Aussitôt après, on pouvait éprouver un soulèvement de cœur en voyant, à la télévision, combien on cherchait, non à se poser des questions et à chercher les responsabilités du côté de l’idéologie motivant les tueurs, mais à sauver l’islam. Comme si souvent, le premier réflexe des porte-parole musulmans consistait à déclarer en chœur, avec les politiques et les journalistes : « Ce n’est pas le vrai islam » ; « Pas d’amalgame » ; « Les terroristes déforment la pensée de l’islam ». Il n’y avait dans ces messages aucune compassion pour les victimes innocentes. Paradoxalement, on a entendu des dizaines de fois proclamer que les “vraies” victimes étaient les musulmans, qui craignent d’être “stigmatisés”. Manuel Valls aussi s’est adonné à cet exercice.

 Ensuite est venue la manifestation. A quoi avons-nous assisté ? A une expression d’"unité” nationale, nous répondra-t-on. Nous étions supposés être émus, nous réjouir de voir que nous nous trouvions, finalement, tous du même bord. Au fond, toutes nos “élites” préfèrent l’alimentaire à la prise de risque : elles préfèrent flatter l’électorat musulman, comme l’a fait François Hollande dans son aspiration à la présidence de la France ; il en fut bien récompensé.

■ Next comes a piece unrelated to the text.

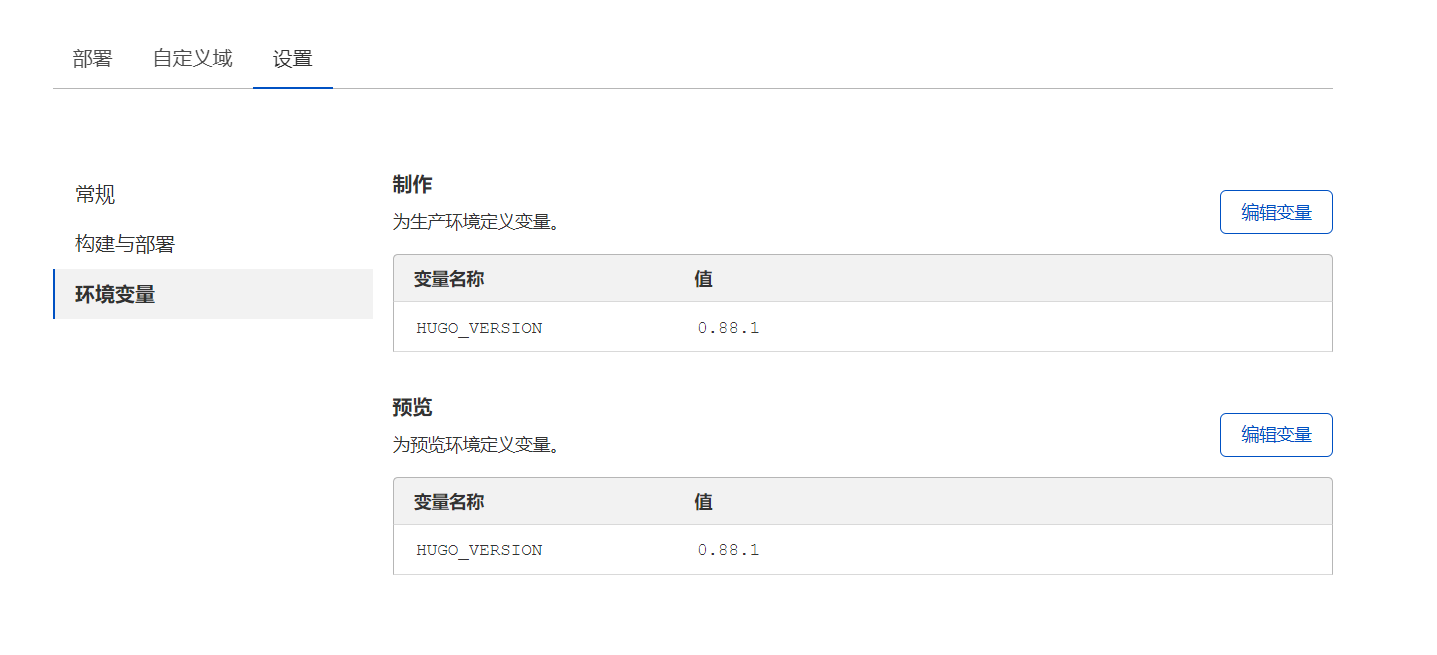The width and height of the screenshot is (1437, 655).
Task: Click 值 column header in 制作 table
Action: click(x=703, y=279)
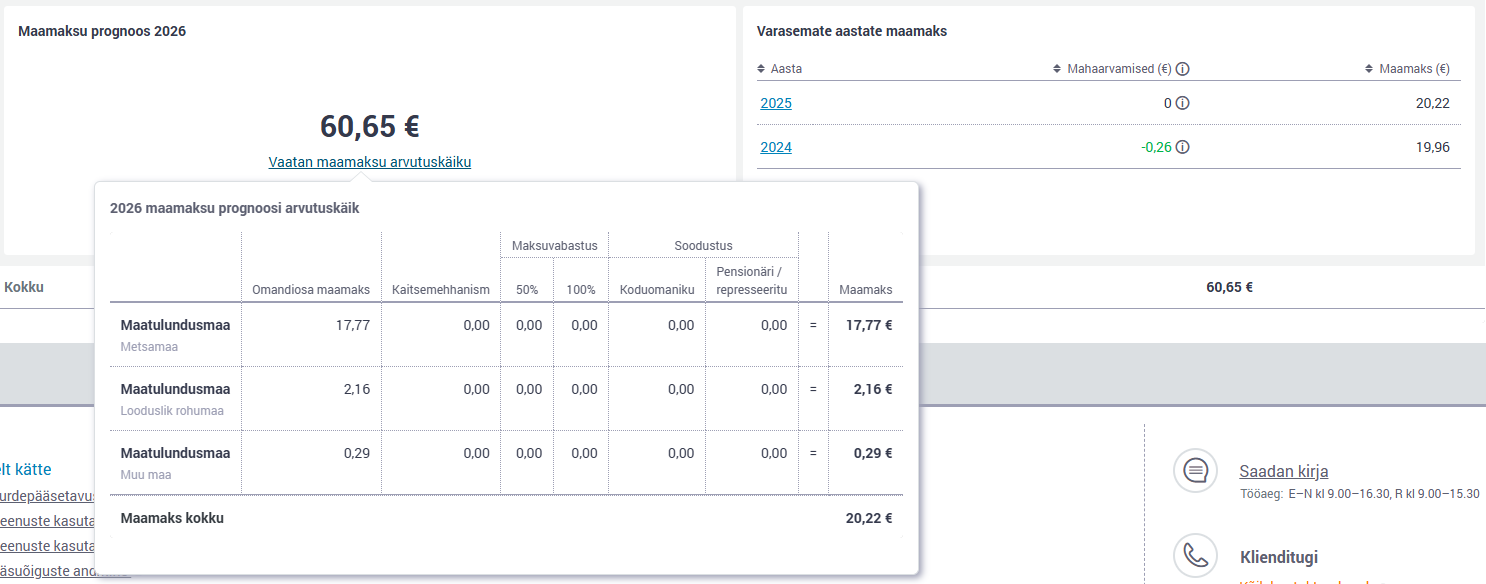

  Affirmons que dans le principe, il y a lieu de se méfier des manifestations d’unanimité. Il faut plutôt se demander ce qui en constitue l’objet : ce que l’on cherche à exclure, à refouler, à ignorer. En l’espèce, c’était assez clair, au point de provoquer la nausée. Une grande "photographie de famille" réunissait une cinquantaine de responsables politiques venus des quatre coins du monde. Parmi eux se trouvaient Mahmoud Abbas, l’émir du Qatar, Ahmet Davutoglu, le 1er ministre de Turquie : certains parmi les plus actifs soutiens du terrorisme islamiste.